Musine Kokalari (10 February 1917 – 13 August 1983) was an Albanian prose writer and politician in Albania's pre-communist period. She was the founder of the Social-Democratic Party of Albania in 1943.[1] Kokalari was one of the first published female writers of Albania. After a short involvement in politics during World War II, she was persecuted by the communist regime in Albania, and not allowed to write anymore. She died in poverty and complete isolation.

Quotes

edit
  • I don’t need to be a communist to love my country! I love my country even though I am not a communist. I support its progress. Even though you won the war, even though you won the election, you cannot persecute those who hold different political opinions from yours.
  • The people who must rule our country must come from the ranks of teachers, doctors, artists. A group of them must travel to every corner of Albania for six months, meet people, get to know their reality, and then sit together and draft a platform. Another group must do the same thing for another six months, and only this way we can have a decent political and economic government program
  • I do not need to be a communist to love my country! I love my country even though I am not a communist. I want its progress. Even though you won the war, even though you won the elections, you cannot persecute those who hold different political views from you.
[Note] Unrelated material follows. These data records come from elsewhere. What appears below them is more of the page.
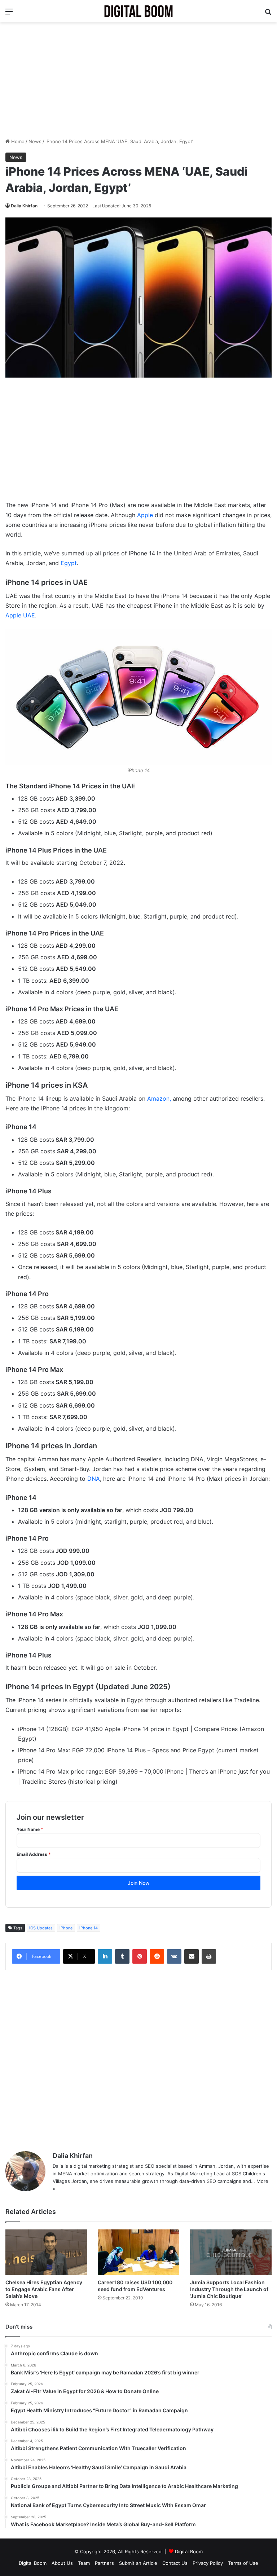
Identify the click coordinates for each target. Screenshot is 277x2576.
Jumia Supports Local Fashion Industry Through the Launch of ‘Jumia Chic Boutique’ (229, 2289)
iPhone (66, 1927)
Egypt (69, 563)
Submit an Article (138, 2563)
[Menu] (9, 14)
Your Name (30, 1829)
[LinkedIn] (105, 1956)
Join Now (139, 1883)
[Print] (209, 1956)
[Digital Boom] (138, 11)
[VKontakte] (174, 1956)
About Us (62, 2563)
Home (17, 141)
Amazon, (160, 1098)
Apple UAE (20, 615)
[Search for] (268, 14)
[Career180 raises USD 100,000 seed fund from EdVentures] (138, 2252)
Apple (145, 515)
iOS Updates (41, 1927)
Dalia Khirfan (24, 205)
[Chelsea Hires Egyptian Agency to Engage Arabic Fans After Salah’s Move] (46, 2252)
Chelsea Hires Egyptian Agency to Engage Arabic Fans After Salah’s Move (43, 2289)
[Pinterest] (139, 1956)
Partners (104, 2563)
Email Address (34, 1854)
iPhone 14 (88, 1927)
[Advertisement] (138, 80)
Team (84, 2563)
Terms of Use (243, 2563)
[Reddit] (157, 1956)
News (34, 141)
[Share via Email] (191, 1956)
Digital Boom (189, 2551)
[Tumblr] (122, 1956)
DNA (93, 1478)
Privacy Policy (208, 2563)
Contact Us (175, 2563)
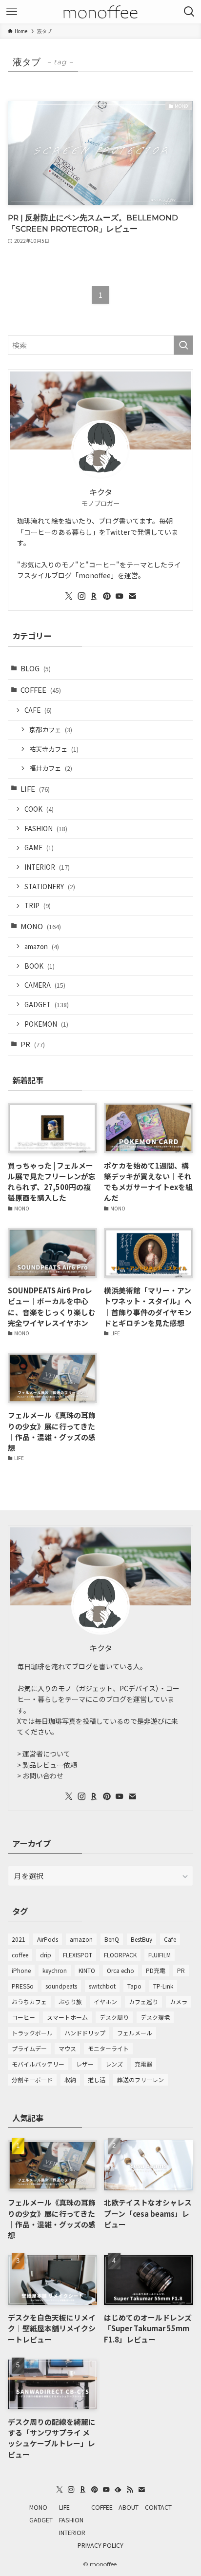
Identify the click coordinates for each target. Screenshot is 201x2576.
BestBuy (141, 1939)
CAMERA (44, 985)
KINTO (87, 1970)
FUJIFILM (159, 1955)
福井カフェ (50, 768)
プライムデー (29, 2048)
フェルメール (134, 2033)
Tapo (134, 1986)
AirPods (47, 1939)
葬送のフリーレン (140, 2079)
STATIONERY (49, 886)
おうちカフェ (29, 2001)
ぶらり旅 (70, 2001)
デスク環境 (155, 2017)
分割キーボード (32, 2079)
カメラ (178, 2001)
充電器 (143, 2064)
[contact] (132, 596)
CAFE (38, 710)
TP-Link (163, 1986)
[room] (94, 596)
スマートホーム (67, 2017)
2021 (18, 1939)
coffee (20, 1955)
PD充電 (155, 1970)
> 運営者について (43, 1753)
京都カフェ (50, 729)
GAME (39, 847)
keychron (54, 1970)
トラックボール (32, 2033)
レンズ (114, 2064)
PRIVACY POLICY (100, 2545)
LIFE (35, 788)
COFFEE (40, 689)
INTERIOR (47, 867)
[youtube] (119, 596)
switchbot (102, 1986)
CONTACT (158, 2507)
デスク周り (114, 2017)
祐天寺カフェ (54, 749)
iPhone (21, 1970)
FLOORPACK (120, 1955)
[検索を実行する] (183, 345)
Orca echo (120, 1970)
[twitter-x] (69, 596)
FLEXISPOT (77, 1955)
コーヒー (23, 2017)
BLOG (35, 668)
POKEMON (46, 1024)
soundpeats (61, 1986)
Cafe (170, 1939)
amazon (41, 946)
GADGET (46, 1004)
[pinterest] (107, 596)
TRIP (37, 905)
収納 (70, 2079)
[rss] (129, 2489)
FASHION (45, 828)
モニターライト (108, 2048)
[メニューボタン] (11, 11)
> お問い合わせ (40, 1775)
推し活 (96, 2079)
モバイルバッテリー (38, 2064)
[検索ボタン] (189, 11)
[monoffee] (100, 11)
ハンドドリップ (84, 2033)
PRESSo (23, 1986)
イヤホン (105, 2001)
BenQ (111, 1939)
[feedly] (118, 2489)
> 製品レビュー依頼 (47, 1765)
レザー (85, 2064)
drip (45, 1955)
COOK (39, 809)
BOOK (39, 966)
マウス (67, 2048)
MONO (40, 926)
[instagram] (81, 596)
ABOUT (129, 2507)
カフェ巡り (143, 2001)
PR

I think differently from you, but I love my country. I do not apologize because I haven’t done anything wrong.
  • The main reason for the restriction of political freedom is [the lack of] social justice.
  • the October Revolution brought new revolutionary ideals that found their way into Albania, and communists’ groups were established, albeit not at a national level,scantily, with unclear and diverse principles.
  • Thus began the tragedy of the democratic

individual under the dictatorship of the proletariat. Thus ended the age of Awakening and the humanist democratic tendency to defend the common people.

  • Thus began the tragedy of the democratic individual under the dictatorship of the proletariat. Thus ended the age of Awakening and the humanist democratic tendency to defend the common people, to save the working man from physical and spiritual slavery and give him human dignity. Violence and bloodshed came to destroy democracy, with the cruel joy for bloodshed, with force and contempt.